If $\alpha_1, \dots, \alpha_n$ are the roots of $f$ in $L$, then $L = K(\alpha_1, \dots, \alpha_n)$.
Suppose that $\varphi:L \to M$ is a $K$-monomorphism (i.e. it fixes all the elements of $K$) with the additional property that for each root $\alpha_i$ of $f$, its image $\varphi(\alpha_i)$ is also a root of $f$. (I.e. $\forall i, \exists j$ such that $\varphi(\alpha_i) = \alpha_j$.)
How does one show that the image of $L$ under $\varphi$ is in $L$?
IOW, how does one show that $\varphi(z) \in L, \; \forall z \in L$ ?
At the heart of this question is that of the relationship between the generators of an extension (i.e. the roots $\alpha_i$ in this case), and a basis (if any) of said extension over the base field ($K$ in this case). This relationship is a continual source of confusion for me, since "set of generators" and "basis" are similar concepts, but not equivalent. (If the $\alpha_i$ were a basis of $L:K$, instead of the set of generators of $L$ over $K$, then the proof of the desired assertion would be obvious.)
NB: I'm not sure how important the stipulation that $K$ is a field of characteristic $0$ is to this question, but it was part of the setting where I found the question.

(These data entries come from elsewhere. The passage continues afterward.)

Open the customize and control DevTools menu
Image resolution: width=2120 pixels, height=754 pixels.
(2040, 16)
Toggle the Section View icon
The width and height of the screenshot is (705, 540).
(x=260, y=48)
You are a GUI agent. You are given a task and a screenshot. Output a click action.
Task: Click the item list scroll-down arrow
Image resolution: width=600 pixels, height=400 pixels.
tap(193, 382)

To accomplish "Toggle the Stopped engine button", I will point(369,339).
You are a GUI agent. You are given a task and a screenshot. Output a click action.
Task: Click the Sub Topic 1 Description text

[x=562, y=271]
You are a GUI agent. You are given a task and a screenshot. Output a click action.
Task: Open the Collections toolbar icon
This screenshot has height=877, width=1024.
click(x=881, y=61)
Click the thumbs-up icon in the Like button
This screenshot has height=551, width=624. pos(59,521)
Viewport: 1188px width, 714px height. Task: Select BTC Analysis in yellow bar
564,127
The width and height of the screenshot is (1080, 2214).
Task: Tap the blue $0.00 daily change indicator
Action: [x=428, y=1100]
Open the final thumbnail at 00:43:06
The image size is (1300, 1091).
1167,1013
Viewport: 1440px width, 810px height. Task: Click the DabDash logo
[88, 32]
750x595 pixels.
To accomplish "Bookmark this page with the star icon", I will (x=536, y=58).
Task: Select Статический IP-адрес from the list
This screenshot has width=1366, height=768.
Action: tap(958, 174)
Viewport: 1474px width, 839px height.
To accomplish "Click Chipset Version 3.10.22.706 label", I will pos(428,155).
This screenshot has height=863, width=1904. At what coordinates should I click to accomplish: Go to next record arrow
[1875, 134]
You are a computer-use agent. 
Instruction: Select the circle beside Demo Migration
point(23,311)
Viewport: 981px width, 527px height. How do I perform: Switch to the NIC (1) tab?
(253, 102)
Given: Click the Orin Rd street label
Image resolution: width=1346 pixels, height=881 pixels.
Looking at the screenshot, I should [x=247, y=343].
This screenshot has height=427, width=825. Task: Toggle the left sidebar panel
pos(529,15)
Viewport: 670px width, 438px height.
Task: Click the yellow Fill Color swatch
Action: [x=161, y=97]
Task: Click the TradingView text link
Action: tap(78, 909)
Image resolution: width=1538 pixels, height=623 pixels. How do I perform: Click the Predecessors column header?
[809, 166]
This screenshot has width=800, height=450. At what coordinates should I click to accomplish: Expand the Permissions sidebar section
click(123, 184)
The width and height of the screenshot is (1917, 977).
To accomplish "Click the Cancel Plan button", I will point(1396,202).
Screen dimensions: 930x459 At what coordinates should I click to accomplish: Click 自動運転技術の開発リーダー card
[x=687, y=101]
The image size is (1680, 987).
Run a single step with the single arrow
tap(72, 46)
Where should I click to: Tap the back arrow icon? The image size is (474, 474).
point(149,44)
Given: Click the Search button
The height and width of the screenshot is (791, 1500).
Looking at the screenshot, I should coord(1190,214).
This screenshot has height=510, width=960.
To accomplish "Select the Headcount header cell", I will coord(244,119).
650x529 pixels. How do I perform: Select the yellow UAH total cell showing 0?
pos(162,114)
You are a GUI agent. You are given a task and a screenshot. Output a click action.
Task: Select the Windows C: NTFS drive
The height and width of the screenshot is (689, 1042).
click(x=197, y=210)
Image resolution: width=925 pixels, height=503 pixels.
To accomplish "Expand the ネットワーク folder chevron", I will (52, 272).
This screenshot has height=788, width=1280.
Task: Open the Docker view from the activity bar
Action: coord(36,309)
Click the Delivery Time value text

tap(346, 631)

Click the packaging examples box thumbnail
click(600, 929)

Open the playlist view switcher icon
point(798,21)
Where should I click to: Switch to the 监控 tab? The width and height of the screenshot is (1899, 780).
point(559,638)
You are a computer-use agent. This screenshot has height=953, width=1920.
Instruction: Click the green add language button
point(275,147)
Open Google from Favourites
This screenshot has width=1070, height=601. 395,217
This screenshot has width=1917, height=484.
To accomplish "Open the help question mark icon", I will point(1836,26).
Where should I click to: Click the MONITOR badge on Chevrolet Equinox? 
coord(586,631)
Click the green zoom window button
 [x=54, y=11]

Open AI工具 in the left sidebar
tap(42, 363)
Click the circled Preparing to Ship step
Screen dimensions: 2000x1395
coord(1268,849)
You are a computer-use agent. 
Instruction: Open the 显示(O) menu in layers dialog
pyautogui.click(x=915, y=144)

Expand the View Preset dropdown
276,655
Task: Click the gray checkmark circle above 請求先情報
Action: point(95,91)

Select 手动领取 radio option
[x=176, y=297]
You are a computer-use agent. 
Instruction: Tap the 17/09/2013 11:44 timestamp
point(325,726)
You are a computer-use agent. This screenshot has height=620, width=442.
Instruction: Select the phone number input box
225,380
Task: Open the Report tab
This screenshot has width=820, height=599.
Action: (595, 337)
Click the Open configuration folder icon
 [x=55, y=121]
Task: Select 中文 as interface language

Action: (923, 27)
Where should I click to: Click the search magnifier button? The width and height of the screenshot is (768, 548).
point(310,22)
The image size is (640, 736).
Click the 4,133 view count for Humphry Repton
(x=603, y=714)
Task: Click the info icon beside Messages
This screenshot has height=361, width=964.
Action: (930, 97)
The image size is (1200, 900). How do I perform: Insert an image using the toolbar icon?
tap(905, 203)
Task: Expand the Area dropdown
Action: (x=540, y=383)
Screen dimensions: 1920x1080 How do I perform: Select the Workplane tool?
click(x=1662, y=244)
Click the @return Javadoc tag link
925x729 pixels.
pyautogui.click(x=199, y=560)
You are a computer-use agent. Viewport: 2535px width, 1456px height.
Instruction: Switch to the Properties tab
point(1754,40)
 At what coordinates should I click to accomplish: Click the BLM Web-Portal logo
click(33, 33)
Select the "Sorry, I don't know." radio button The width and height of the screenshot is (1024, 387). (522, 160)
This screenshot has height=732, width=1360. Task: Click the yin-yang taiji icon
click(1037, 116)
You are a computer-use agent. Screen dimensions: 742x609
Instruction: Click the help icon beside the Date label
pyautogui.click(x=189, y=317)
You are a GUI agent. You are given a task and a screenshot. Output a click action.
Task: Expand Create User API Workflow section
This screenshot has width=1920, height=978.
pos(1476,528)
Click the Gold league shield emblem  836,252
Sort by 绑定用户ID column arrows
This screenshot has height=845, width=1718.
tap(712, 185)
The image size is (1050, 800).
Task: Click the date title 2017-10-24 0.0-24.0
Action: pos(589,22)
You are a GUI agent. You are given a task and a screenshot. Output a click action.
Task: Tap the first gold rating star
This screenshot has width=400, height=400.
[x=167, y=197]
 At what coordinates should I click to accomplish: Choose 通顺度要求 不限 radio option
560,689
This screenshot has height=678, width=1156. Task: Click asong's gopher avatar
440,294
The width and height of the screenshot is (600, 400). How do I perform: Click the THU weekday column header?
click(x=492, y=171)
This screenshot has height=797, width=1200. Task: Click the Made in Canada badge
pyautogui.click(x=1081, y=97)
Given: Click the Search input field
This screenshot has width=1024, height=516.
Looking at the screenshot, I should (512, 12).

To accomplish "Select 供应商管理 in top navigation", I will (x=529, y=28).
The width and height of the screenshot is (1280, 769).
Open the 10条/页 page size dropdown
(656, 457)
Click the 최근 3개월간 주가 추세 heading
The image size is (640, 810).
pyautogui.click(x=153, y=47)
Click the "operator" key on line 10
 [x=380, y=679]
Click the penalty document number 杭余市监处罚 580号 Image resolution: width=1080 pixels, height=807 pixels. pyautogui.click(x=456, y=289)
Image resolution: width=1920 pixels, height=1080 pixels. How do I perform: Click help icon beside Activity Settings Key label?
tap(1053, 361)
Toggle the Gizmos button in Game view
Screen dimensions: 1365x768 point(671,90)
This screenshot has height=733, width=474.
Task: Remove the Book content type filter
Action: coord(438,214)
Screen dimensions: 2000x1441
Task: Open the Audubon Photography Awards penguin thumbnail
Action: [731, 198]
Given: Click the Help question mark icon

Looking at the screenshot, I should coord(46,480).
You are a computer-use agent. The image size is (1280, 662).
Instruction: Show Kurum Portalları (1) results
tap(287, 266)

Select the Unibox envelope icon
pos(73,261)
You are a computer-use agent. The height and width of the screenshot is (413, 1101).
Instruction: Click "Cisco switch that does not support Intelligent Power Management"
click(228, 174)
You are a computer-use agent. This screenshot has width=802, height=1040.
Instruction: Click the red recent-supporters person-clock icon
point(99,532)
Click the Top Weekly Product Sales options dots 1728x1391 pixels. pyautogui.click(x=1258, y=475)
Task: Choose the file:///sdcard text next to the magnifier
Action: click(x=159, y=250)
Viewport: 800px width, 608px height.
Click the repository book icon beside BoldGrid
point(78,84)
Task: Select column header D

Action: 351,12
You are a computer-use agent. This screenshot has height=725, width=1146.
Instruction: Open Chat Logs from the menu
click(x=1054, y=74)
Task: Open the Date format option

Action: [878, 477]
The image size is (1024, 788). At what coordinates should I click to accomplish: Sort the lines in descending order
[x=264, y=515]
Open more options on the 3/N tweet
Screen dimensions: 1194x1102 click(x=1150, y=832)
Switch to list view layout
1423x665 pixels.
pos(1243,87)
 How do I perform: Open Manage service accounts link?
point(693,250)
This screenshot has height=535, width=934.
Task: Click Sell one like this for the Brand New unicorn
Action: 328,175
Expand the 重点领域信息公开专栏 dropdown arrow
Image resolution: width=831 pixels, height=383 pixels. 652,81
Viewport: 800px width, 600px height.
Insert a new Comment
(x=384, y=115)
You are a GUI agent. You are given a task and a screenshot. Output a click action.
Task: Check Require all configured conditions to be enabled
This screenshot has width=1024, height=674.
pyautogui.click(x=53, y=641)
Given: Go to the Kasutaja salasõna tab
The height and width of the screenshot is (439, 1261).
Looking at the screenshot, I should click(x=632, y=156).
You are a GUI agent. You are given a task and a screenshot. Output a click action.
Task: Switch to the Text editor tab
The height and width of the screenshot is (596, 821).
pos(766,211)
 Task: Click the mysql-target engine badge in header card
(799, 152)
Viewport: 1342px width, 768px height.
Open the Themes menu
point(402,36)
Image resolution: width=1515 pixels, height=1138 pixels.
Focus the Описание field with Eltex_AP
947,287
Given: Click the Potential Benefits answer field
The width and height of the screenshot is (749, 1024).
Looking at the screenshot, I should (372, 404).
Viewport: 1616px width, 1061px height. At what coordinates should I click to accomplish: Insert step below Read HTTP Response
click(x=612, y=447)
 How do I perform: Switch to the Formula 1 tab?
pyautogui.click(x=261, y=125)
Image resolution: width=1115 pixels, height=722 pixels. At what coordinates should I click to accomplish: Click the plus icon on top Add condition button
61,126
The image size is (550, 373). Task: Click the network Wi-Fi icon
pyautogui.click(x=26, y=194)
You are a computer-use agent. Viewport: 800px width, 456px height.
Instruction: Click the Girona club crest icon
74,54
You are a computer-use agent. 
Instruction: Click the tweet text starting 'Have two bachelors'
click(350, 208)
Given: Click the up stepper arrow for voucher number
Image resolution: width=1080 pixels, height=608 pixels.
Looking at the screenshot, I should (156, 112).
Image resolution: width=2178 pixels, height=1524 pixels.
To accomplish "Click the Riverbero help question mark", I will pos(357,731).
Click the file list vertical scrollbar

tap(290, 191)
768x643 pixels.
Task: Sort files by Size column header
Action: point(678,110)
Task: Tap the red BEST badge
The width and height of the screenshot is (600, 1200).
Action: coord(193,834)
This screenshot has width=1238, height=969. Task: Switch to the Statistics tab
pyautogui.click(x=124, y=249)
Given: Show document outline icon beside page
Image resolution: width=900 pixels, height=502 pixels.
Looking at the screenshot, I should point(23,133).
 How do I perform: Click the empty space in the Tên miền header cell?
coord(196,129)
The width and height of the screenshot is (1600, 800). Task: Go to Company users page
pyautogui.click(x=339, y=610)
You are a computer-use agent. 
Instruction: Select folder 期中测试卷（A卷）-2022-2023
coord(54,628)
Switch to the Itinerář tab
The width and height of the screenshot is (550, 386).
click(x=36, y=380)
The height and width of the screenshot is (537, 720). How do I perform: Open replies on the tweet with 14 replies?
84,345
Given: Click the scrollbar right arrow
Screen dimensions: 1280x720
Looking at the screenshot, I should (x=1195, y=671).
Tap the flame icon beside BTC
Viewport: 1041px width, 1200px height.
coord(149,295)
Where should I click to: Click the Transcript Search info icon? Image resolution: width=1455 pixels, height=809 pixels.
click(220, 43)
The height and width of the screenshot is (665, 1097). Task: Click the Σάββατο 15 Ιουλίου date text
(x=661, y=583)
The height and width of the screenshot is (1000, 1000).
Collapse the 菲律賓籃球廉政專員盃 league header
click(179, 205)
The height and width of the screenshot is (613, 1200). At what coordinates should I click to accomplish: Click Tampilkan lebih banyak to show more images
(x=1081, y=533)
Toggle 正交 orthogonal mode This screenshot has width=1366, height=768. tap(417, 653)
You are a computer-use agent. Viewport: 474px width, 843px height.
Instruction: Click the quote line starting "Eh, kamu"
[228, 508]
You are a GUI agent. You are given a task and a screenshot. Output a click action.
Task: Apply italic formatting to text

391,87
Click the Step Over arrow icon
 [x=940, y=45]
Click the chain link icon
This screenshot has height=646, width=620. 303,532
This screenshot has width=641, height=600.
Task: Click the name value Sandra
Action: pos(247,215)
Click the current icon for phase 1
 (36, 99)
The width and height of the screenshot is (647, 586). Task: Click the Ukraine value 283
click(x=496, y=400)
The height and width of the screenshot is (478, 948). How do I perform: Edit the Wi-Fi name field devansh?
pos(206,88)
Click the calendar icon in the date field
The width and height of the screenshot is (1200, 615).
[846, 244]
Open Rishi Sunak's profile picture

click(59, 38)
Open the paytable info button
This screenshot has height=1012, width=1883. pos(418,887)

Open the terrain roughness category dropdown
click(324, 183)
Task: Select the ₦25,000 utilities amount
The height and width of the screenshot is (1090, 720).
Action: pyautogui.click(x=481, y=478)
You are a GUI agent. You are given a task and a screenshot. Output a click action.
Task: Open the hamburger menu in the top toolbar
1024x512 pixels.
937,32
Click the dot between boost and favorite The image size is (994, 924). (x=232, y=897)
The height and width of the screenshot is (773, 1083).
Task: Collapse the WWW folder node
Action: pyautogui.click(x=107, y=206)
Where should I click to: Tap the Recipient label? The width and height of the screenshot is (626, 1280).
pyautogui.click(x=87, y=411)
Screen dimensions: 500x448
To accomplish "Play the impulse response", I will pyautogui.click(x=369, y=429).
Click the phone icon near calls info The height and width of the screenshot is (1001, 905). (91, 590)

You know that $f$ can have at most $n$ roots in any extension. Any monomorphism $\varphi: L \to M$ fixing $K$ is determined by where it takes $\alpha_i$, since $L = K(\alpha_1,\dots,\alpha_n)$. But $\varphi$ takes a root $\alpha_i$ to a root of $f$, by @Hurkyl's comment, and since there are only $n$ roots in any extension, the $n$ roots in $M$ must be $\{\alpha_1,\dots,\alpha_n\} \subset L$. So $\varphi$ must take $\alpha_i$ to some $\alpha_j$, which lies in $L$.
In other words, $\varphi: L \to M$ is going to be an automorphism of $L$ followed by the natural inclusion $L \subset M$.
In other words, $\varphi$ first permutes the roots of $\alpha_i$ somehow, then embeds $L$ into $M$ in the natural way.